DESCRIPTION OF THE TASK: Print every record exactly.

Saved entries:
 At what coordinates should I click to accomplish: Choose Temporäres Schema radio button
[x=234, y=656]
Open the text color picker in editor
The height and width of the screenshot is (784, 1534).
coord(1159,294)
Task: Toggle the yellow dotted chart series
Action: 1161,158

WRITTEN SOLUTION:
 At what coordinates should I click to accomplish: Choose Temporäres Schema radio button
[x=234, y=656]
Open the text color picker in editor
The height and width of the screenshot is (784, 1534).
coord(1159,294)
Task: Toggle the yellow dotted chart series
Action: 1161,158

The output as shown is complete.